Per fortuna, d’altro lato, già oggi non mancano, e sono numerosi, coloro che percepiscono l’innovazione normativa come uno stimolo forte, e ineludibile, per un salto di qualità nel settore sanitario in tutte le sue articolazioni.

Insomma: una occasione preziosa: da non sottovalutare e, soprattutto, da non perdere.

 

Evoluzione di civiltà, “etica personalistica” e “valore sicurezza”

Come considerazione finale merita sottolineare che la percezione della “sicurezza”, tra i valori e gli obiettivi primari, è un fenomeno che, ben lungi dall’irrompere all’improvviso nel mondo della sanità, giunge da lontano e trova il suo “momento di emersione” nelle caratteristiche attuali della nostra civiltà.

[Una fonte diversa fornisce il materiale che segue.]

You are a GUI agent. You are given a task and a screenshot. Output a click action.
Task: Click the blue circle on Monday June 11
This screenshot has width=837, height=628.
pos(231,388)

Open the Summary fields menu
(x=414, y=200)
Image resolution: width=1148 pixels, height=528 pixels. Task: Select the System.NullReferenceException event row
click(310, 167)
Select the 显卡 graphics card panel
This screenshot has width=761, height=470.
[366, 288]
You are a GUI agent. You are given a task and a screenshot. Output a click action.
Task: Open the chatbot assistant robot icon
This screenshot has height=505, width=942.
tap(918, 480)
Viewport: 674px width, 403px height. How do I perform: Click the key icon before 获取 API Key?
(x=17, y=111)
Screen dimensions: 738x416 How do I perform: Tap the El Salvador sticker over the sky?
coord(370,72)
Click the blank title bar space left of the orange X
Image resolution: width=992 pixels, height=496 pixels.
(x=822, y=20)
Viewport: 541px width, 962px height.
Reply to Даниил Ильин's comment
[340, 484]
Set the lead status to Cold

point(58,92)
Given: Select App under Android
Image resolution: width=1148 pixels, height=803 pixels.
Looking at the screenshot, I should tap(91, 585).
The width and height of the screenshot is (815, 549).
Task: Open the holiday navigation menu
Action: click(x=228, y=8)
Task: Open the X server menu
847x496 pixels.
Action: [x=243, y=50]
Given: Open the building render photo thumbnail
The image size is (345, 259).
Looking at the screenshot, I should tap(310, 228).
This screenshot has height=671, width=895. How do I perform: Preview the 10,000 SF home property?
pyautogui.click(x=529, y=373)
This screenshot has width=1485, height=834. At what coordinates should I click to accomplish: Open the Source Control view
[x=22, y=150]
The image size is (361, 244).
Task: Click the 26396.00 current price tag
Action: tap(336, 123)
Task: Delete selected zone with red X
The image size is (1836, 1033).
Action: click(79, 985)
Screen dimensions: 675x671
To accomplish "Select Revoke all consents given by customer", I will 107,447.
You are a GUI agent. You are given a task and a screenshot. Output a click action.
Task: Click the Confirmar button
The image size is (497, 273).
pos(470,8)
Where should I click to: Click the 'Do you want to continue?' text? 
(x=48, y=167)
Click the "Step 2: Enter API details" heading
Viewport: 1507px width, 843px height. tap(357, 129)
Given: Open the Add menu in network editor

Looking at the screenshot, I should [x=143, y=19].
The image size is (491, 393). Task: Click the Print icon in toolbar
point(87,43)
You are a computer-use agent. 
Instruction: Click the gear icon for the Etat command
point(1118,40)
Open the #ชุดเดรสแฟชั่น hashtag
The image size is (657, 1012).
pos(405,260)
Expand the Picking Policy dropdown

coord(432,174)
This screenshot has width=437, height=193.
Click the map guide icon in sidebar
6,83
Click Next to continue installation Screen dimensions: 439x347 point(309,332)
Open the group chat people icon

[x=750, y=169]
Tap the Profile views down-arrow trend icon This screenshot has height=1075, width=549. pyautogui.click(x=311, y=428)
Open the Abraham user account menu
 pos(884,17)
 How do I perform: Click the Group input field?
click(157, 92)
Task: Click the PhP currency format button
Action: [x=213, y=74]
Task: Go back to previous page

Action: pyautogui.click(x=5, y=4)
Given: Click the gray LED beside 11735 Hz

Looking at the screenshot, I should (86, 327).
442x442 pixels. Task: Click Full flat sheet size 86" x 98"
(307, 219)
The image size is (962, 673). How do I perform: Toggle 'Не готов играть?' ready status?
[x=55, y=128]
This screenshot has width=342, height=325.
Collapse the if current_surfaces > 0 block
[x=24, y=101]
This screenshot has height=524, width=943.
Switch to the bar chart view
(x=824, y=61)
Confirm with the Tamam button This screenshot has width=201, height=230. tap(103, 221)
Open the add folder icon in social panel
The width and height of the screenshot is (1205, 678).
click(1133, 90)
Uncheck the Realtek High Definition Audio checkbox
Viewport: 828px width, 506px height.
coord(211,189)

In fasi anteriori, in cui lo scenario di civiltà è dominato il ruolo primario dell’homo faber, la pulsione del produrre è dominante, e, tra i fattori del produrre, il “costo umano” viene accettato come ineludibile e normale. Domanda: si sarebbero potute costruire le grandi opere dell’antichità, o anche meravigliosi artefatti più recenti (come, ad esempio, il duomo di Milano, o importanti grattacieli di metropoli) applicando con rigore una 626 o cautele equivalenti? Evidentemente no.

Invece, da quando il cammino delle specie, in determinate civiltà, raggiunge e supera alcuni standard produttivi e di livello di vita e di cultura, la morte e le sofferenze degli uomini cessano di apparire un costo normale ed accettabile. Si diffonde quindi una sensibilità e un’etica personalistica, che valorizzano la vita e il benessere delle persone.

Si tratta, per un verso, di una percezione che ha una sua gradualità: si consideri, infatti, che grandi opere non remote, come le centrali nucleali, fino a quale anno fa, venivano costruite senza adeguato pensiero e senza adeguate tecniche di prevenzione e gestione dell’eventuale disastro (disastro che, in qualche caso, è poi stato “evento avverso”). Tale percezione, comunque, è ormai estesa e potente.

Ricollocando, in tale scenario, il riferimento alla ‘sicurezza delle cure’, si usa forse una espressione non ancora soddisfacente, ma il significato e il messaggio sono chiari: in sanità, come in molti altri settori del produrre e del fare, una crescente “valorizzazione olisticamente personalistica” è un obiettivo importante, condivisibile, concreto.